§ Exercise details: Can you give the stretch from "# Fotd's for" through "a time! Enjoy!" in the makeup forum post below, renaming "everyone" to "all"?

*** Opening Source text ***

# Fotd's for days!!!! ***UPDATED*



## fatima_nola (Sep 19, 2010)

Hey everyone! Im back to dump some fotd's on u guys! These are all within the last 3 weeks. Ill get better with jus doin 1 look at a time! Enjoy!

**WILL UPDATE WITH MORE FOTD AS SOON AS MY CELL STOPs ACTING UP**



















FACE:
Same..

Eyes:
Mac Club
Mac Brown Script
Mac Plumage
Mac Patina

Lips:
Mac Vino l/l
Mac Girl About Town l/s
Mac Docile l/g










Eyes:
Mac Naked P/g
Mac Sushi Flower
Mac Fig1
Mac Brown Script

Lips:
Mac Currant l/l
YSL l/s *Cant remember name*
Mac Ban This Dare to Wear l/g
















*Me and my sister*

My Look for the 1st Saints Game....

*** Closing Source text ***
*** Opening Material supplied ***

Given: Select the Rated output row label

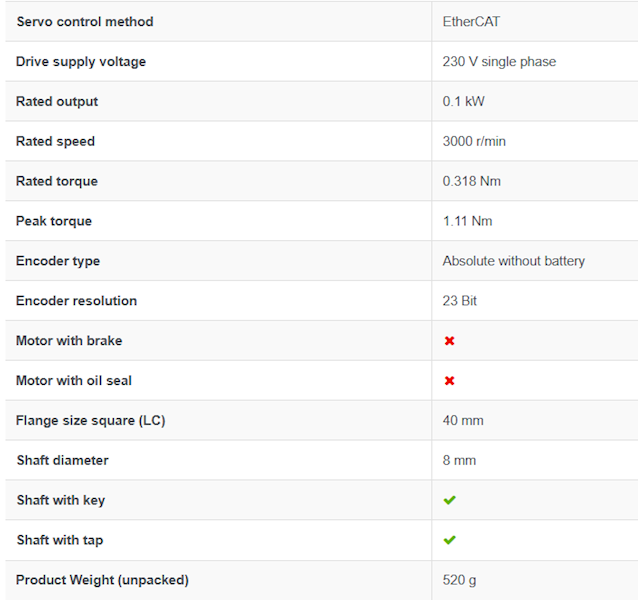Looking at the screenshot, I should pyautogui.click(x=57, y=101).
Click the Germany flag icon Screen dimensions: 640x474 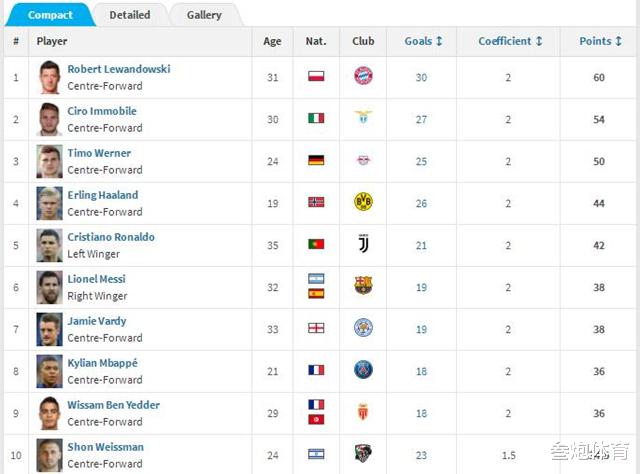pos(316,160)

*** Closing Material supplied ***
*** Opening Material supplied ***

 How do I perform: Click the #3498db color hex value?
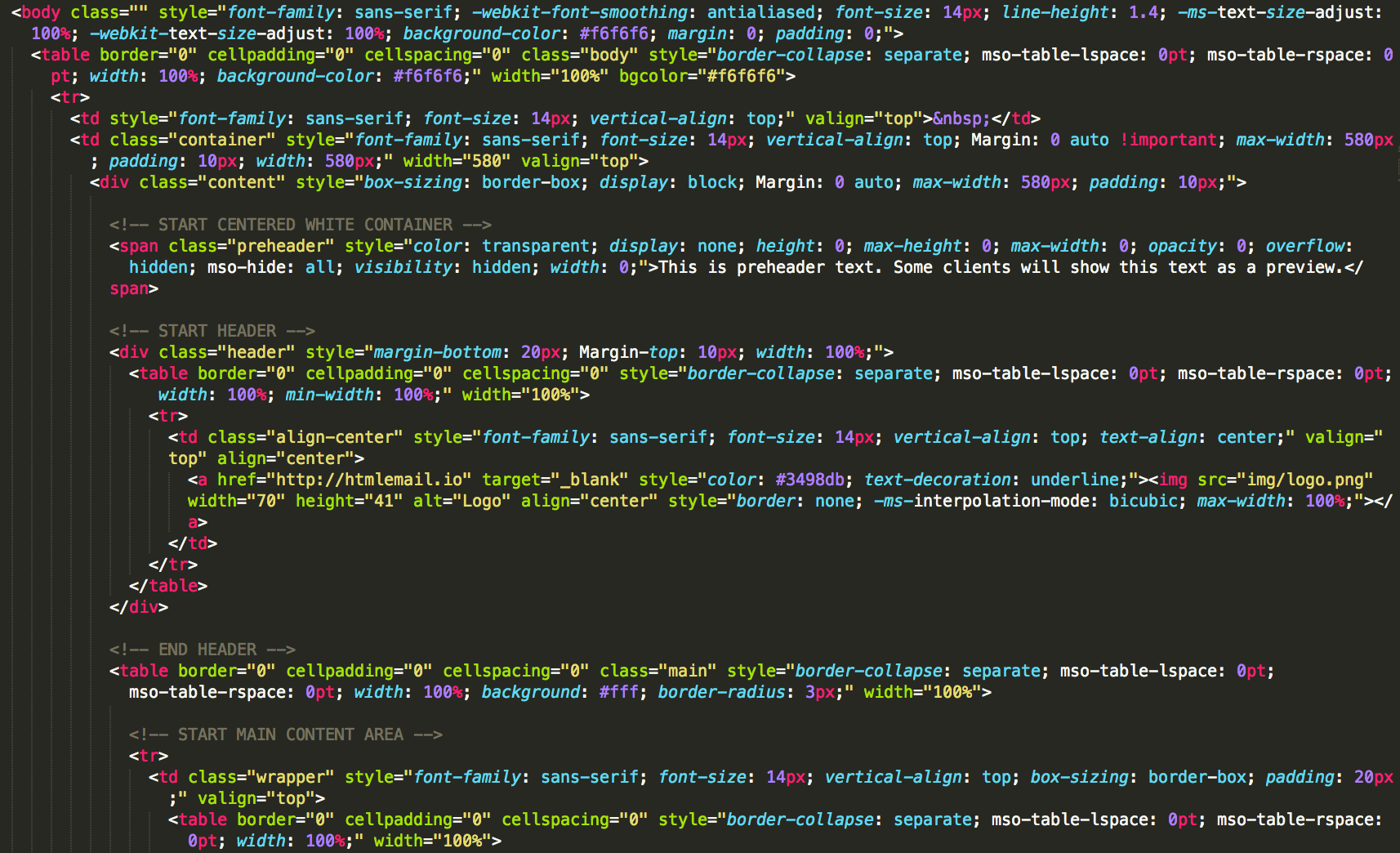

*** Closing Material supplied ***

§ Answer to this exercise:
# Fotd's for days!!!! ***UPDATED*



## fatima_nola (Sep 19, 2010)

Hey all! Im back to dump some fotd's on u guys! These are all within the last 3 weeks. Ill get better with jus doin 1 look at a time! Enjoy!